Collected data:
== Segment start ==

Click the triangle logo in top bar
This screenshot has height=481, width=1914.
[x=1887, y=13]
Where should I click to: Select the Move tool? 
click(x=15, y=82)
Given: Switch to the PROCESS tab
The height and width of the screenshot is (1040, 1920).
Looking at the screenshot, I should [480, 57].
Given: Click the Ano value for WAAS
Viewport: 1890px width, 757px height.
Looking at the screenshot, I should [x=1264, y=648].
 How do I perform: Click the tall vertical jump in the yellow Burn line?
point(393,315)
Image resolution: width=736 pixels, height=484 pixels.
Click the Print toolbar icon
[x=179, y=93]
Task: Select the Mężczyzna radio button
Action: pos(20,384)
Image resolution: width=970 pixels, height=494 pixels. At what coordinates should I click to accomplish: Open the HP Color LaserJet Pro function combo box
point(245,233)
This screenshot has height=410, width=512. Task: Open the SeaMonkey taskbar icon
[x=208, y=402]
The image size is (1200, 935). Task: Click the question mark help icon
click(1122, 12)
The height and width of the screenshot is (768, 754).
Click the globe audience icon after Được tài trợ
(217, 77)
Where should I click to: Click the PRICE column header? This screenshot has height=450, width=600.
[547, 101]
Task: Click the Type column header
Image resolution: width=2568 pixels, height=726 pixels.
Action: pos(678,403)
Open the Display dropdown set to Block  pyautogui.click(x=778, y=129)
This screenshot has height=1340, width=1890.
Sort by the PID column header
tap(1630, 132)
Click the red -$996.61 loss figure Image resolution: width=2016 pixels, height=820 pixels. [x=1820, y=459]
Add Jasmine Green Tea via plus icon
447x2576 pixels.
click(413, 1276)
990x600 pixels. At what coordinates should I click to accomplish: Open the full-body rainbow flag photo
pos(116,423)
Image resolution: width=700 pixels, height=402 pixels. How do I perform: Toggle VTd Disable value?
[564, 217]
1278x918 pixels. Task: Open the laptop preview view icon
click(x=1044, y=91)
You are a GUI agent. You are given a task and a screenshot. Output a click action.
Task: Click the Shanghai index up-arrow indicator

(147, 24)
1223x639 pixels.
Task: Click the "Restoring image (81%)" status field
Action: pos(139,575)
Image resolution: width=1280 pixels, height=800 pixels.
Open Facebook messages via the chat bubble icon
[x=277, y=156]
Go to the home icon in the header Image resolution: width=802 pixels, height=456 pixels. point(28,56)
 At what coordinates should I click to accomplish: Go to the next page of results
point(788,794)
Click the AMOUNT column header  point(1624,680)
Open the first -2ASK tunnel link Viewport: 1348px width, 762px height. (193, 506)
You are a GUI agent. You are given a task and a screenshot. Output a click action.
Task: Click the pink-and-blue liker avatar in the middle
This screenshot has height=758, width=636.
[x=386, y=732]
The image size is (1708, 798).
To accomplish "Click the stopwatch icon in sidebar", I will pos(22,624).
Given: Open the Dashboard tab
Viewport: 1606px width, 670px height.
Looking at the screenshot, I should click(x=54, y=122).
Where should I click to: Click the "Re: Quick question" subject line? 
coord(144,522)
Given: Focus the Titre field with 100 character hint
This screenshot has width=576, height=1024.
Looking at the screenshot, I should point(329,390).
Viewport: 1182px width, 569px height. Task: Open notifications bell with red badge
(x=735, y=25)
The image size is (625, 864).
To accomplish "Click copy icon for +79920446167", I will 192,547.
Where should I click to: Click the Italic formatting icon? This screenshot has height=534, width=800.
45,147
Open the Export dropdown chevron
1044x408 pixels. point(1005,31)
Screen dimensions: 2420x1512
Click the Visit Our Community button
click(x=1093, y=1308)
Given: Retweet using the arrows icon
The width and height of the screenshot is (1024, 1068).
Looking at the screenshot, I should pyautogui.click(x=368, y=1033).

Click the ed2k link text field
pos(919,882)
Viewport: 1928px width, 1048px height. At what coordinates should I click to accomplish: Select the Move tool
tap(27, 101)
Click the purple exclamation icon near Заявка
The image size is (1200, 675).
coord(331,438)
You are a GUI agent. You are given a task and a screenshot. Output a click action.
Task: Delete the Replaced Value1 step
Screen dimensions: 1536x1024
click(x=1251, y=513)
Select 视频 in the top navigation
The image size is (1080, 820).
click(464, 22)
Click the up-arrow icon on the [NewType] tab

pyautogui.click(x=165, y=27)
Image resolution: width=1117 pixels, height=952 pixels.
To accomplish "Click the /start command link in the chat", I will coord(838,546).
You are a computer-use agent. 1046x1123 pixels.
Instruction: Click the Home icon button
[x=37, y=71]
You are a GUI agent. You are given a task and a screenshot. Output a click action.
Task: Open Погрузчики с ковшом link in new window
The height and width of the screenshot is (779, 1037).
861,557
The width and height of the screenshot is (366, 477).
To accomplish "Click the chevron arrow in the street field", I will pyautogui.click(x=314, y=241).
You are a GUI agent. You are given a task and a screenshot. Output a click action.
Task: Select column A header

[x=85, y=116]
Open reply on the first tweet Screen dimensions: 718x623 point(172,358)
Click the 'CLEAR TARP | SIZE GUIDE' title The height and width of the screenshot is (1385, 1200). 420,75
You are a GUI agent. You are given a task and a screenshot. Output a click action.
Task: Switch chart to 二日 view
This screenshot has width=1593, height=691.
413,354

== Segment end ==

EXERCISE DESCRIPTION
In the data above, find each line that has the word "will" and copy it out.

REPLY
To accomplish "Click the stopwatch icon in sidebar", I will pos(22,624).
To accomplish "Click copy icon for +79920446167", I will 192,547.
To accomplish "Click the /start command link in the chat", I will coord(838,546).
To accomplish "Click the chevron arrow in the street field", I will pyautogui.click(x=314, y=241).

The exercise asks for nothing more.